#### Exercise requirements
Rewrite the entries from the line that contains "Reference points label" through the end of the entries, both ends included, keeping each request as it stands. Multiply every coordinate in the answers by 2.45, round to the nearest whole number with halves rounded up, and omit the pictures.
─── Records to process ───
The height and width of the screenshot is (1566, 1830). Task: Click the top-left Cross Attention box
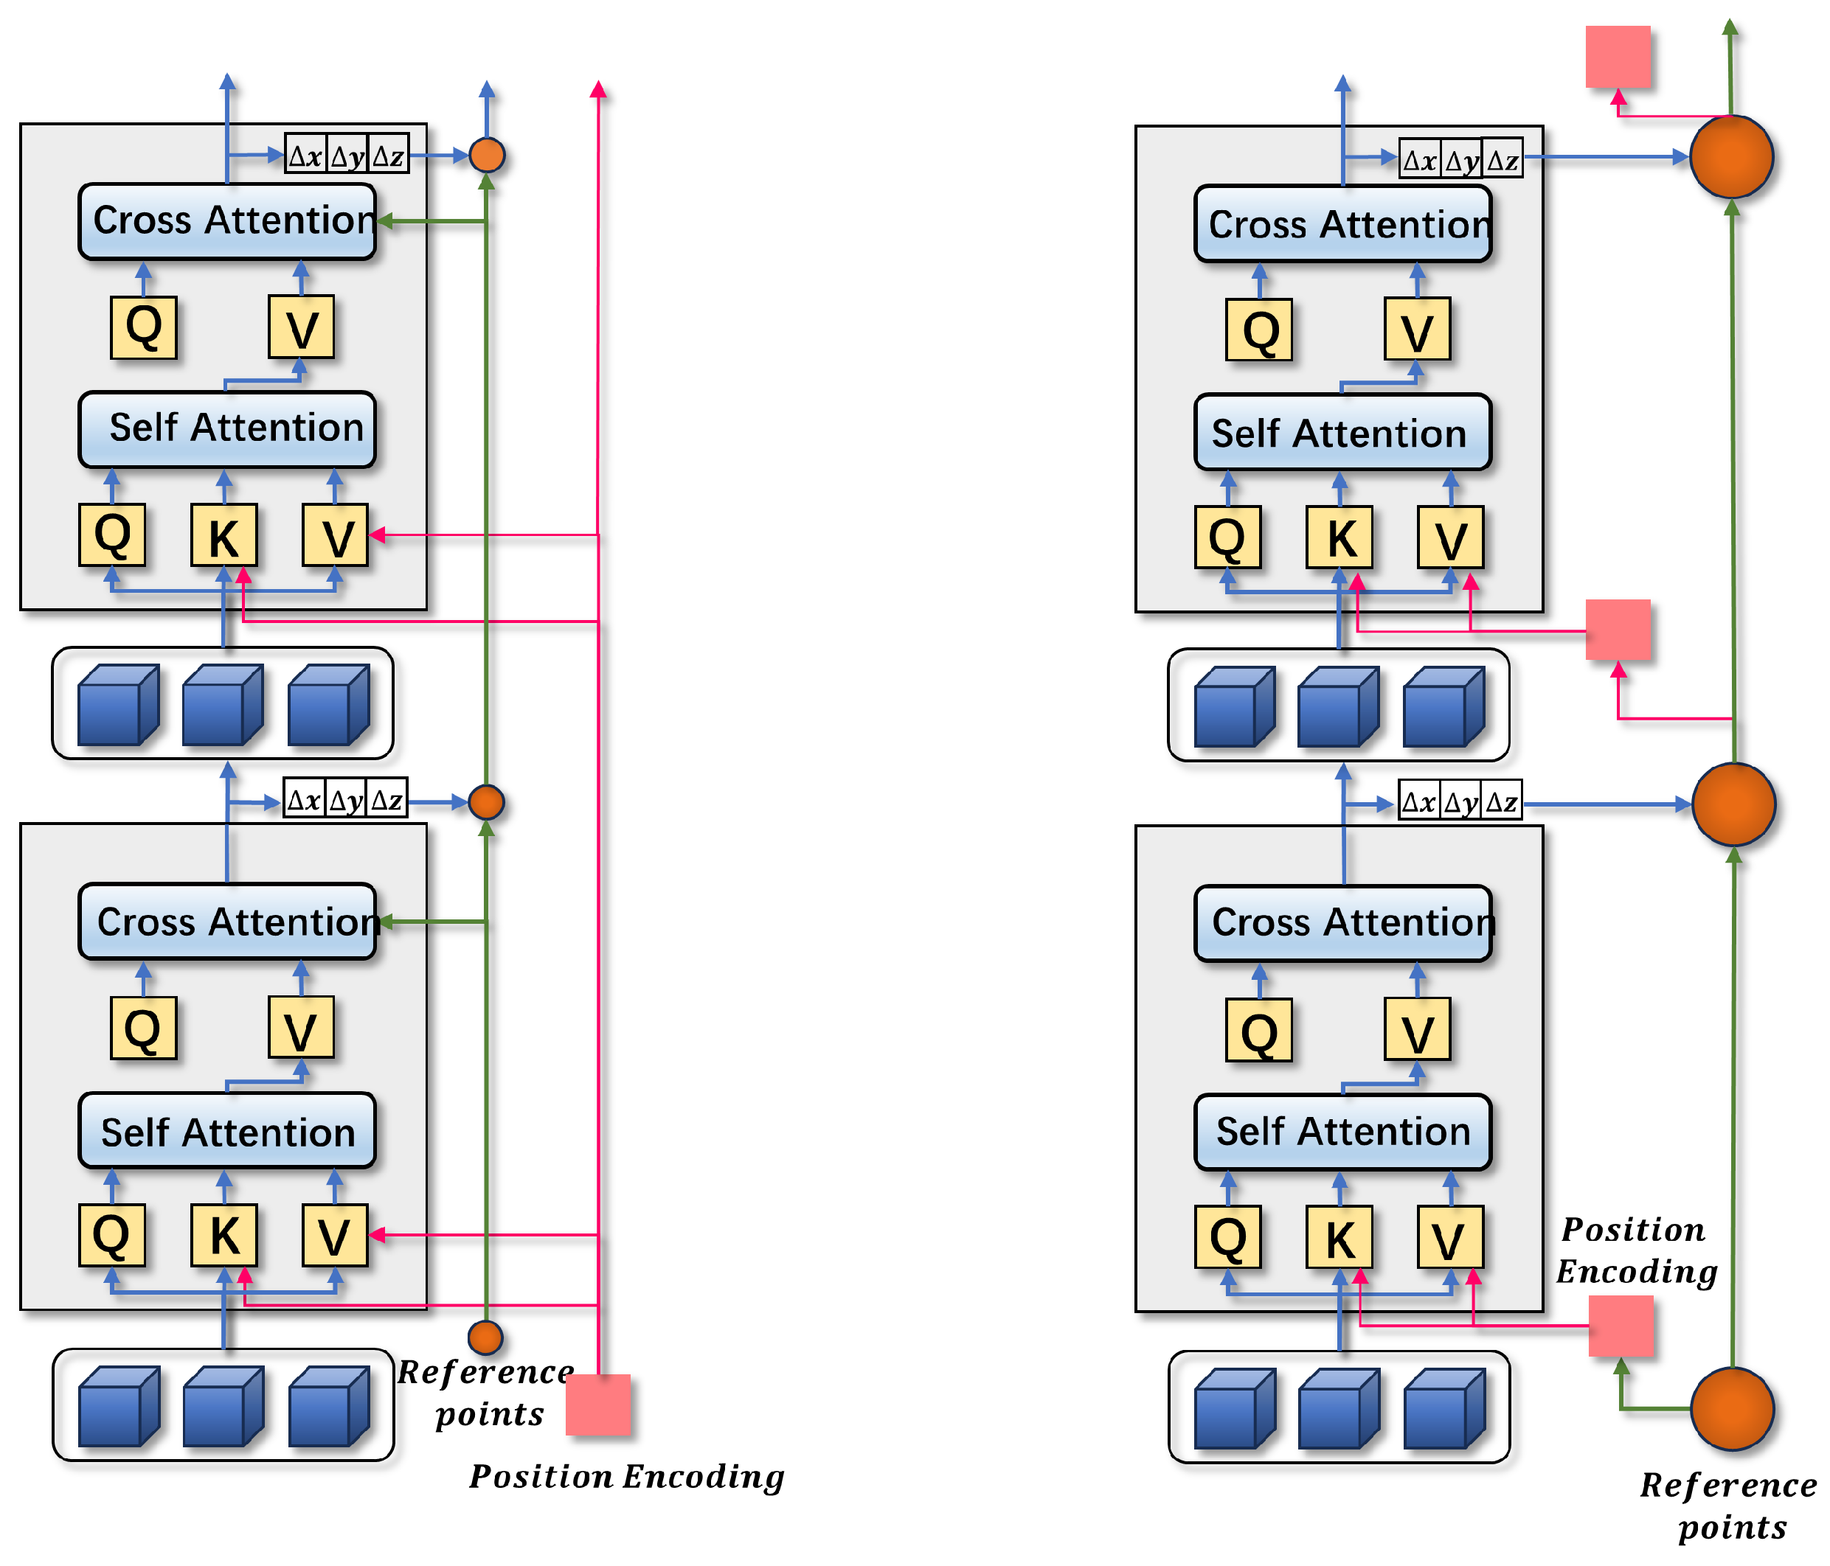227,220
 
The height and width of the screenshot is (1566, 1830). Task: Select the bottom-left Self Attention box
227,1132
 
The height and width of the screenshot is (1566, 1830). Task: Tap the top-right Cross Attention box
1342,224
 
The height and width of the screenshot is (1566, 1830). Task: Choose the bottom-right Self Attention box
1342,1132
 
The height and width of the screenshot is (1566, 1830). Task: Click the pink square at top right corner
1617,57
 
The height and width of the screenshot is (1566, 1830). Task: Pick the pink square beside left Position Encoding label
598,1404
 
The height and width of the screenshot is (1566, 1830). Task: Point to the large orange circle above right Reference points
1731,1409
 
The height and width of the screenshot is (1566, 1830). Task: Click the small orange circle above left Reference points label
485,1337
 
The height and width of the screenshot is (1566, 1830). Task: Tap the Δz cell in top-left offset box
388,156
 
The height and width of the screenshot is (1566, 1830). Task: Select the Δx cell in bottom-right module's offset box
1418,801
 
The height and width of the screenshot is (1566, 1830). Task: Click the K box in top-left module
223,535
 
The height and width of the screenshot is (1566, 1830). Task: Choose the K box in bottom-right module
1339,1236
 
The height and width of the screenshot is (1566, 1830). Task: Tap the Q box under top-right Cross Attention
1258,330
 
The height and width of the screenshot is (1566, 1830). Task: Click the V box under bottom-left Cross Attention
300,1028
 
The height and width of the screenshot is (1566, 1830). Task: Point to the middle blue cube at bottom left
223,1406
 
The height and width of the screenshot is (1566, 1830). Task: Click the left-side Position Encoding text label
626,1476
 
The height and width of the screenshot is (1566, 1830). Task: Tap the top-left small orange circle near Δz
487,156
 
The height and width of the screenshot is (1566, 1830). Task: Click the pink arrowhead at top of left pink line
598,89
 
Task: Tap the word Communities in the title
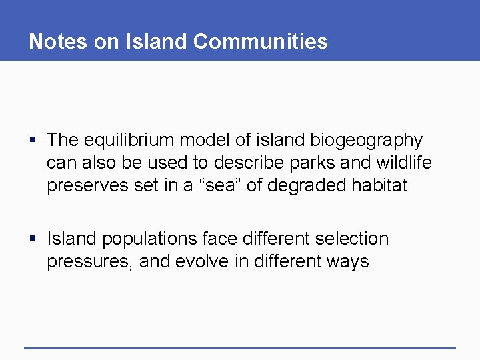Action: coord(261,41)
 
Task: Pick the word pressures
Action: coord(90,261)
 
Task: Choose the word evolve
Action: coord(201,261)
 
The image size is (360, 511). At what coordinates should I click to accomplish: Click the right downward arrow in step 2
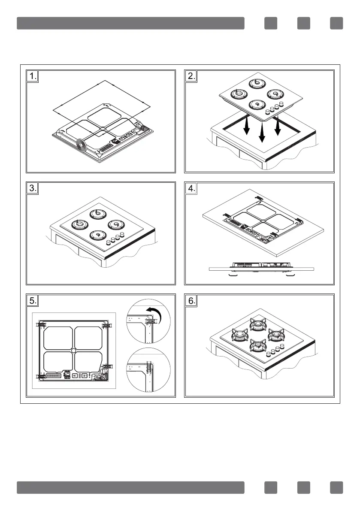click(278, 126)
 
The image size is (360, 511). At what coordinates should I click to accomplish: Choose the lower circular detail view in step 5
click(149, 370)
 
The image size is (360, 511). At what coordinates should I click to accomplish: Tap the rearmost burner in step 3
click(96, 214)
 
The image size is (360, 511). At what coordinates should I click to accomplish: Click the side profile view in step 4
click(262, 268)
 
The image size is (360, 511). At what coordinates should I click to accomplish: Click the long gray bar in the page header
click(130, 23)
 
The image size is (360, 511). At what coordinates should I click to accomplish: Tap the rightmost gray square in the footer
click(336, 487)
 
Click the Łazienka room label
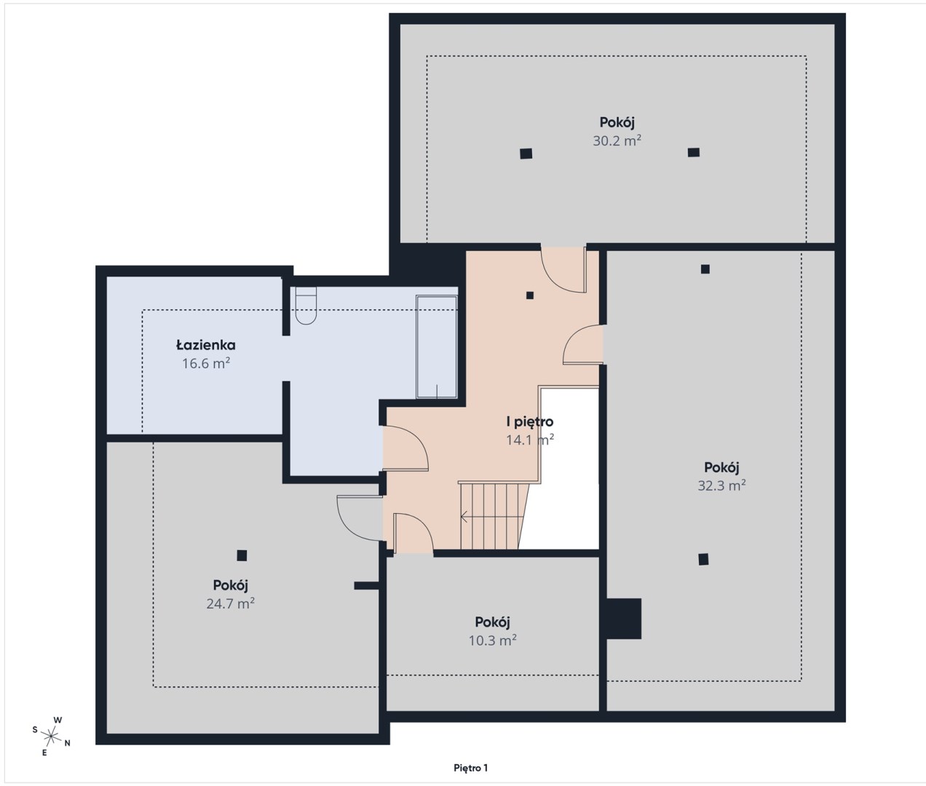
───
#### Response to the task
The height and width of the screenshot is (1566, 1830). Task: Click the small orange circle above left Reference points label
1188,3276
 
The height and width of the screenshot is (1566, 1830). Task: Tap the Δz cell in top-left offset box
951,382
 
The height and width of the screenshot is (1566, 1830). Task: Select the Δx cell in bottom-right module's offset box
3474,1962
 
The height and width of the screenshot is (1566, 1830). Task: Click the K box in top-left module
546,1311
 
The height and width of the screenshot is (1566, 1830). Task: Choose the K box in bottom-right module
3281,3028
 
The height and width of the screenshot is (1566, 1830). Task: Tap the Q box under top-right Cross Attention
3082,809
 
The height and width of the screenshot is (1566, 1830). Task: Click the V box under bottom-left Cross Attention
735,2519
 
The height and width of the screenshot is (1566, 1830). Task: Point to the middle blue cube at bottom left
546,3445
 
The height and width of the screenshot is (1566, 1830). Task: Click the left-side Position Encoding text label
1534,3616
 
The height and width of the screenshot is (1566, 1830). Task: Tap the top-left small orange circle near Δz
1193,382
 
The height and width of the screenshot is (1566, 1830). Task: Click the pink arrowhead at top of left pink line
1465,218
 
Task: Tap the word Communities in the title
Action: coord(639,100)
 
Task: Pick the word pressures
Action: coord(221,639)
 
Task: Choose the word evolve
Action: coord(492,639)
 
The image size is (360, 511). At what coordinates should I click to accomplish: Click the right downward arrow in step 2
click(681, 309)
 
The image size is (360, 511). At what coordinates should I click to accomplish: Choose the lower circular detail view in step 5
click(365, 907)
 
The image size is (360, 511). At what coordinates should I click to accomplish: Tap the rearmost burner in step 3
click(235, 524)
 
The image size is (360, 511). At what coordinates should I click to accomplish: Click the side profile view in step 4
click(642, 657)
 
The image size is (360, 511). At what coordinates should I click to accomplish: Click the long gray bar in the page header
click(319, 56)
 
The image size is (360, 511). At what coordinates should I click to accomplish: Tap the rightmost gray square in the footer
click(823, 1193)
 
Click the Łazienka room label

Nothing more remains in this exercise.